Overall, John’s diet consists of 50% protein, 20% carbohydrates, 20% fibre, 10% anti-oxidants and essential fats. Discipline is also paramount to being fit. John does not eat carbs after 5 in the evening and ensures he has his dinner by 8pm.
Talking of working out, John’s schedule involves working on two body parts a day – a big muscle followed by a small muscle. “For instance, I work out chest and triceps one day and shoulder and biceps, the other. Legs are worked out twice a week. I also make sure I sun for about 20 minutes after each exercise. For those that want to bulk up and build muscle size, the way to go is to do weights first and then do cardio at the end. You get a much better endurance training effect from running after lifting weights,” he advises.

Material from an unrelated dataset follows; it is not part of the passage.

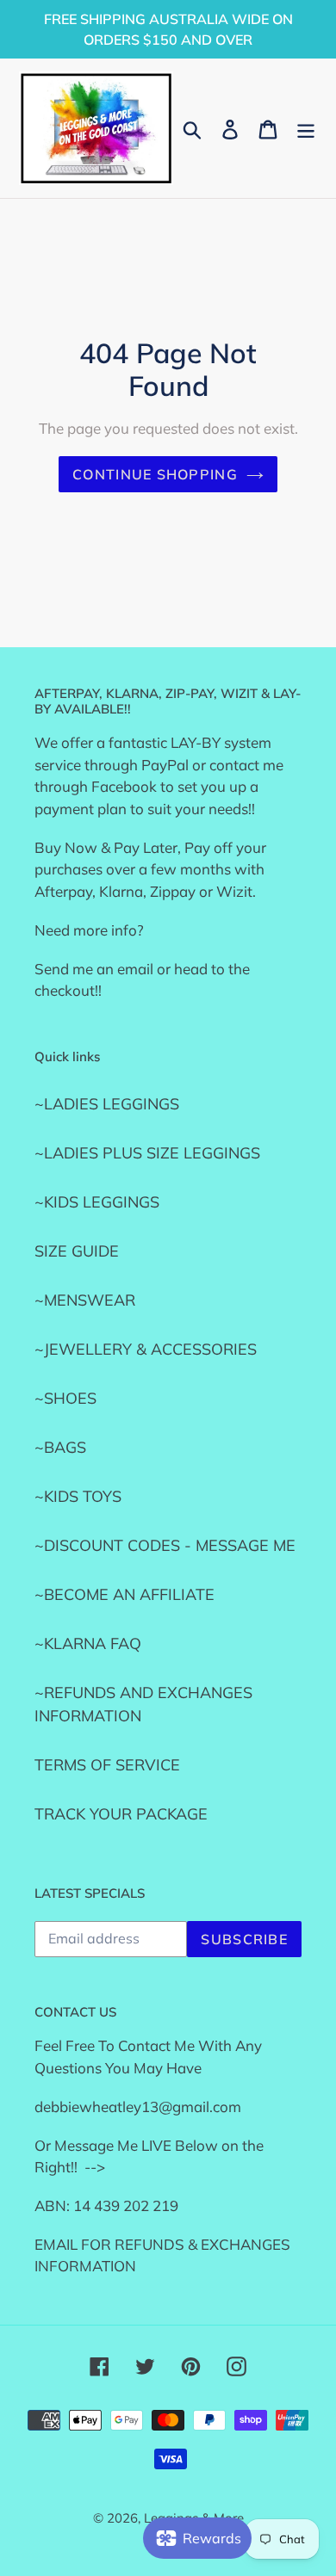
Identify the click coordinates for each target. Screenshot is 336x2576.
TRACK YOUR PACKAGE (121, 1814)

Sounds like a great plan, any takers?
John’s workout plan
Chest – Flat bench press, incline dumbbell press, decline pull over, cable cross over
Shoulder – Barbell shoulder press, dumbbell Arnold press, dumbbell lateral raise, front raise
Biceps – Barbell curl, dumbbell alternate bicep curl, concentration curls
Triceps – Dumbbell tricep kickback, close grip bench press, cable pushdown
Forearms – Barbell wrist curl, palms down dumbbell wrist curl
Back – Barbell dead lift, pull ups, wide grip lat pull down, cable seated row, one arm dumbbell row
Legs – Barbell front squat, leg press, seated leg curl, calf press, leg extension
Cardio – treadmill running & walking
Abs – Exercise ball reverse crunch, hanging leg raise, plank, leg raise.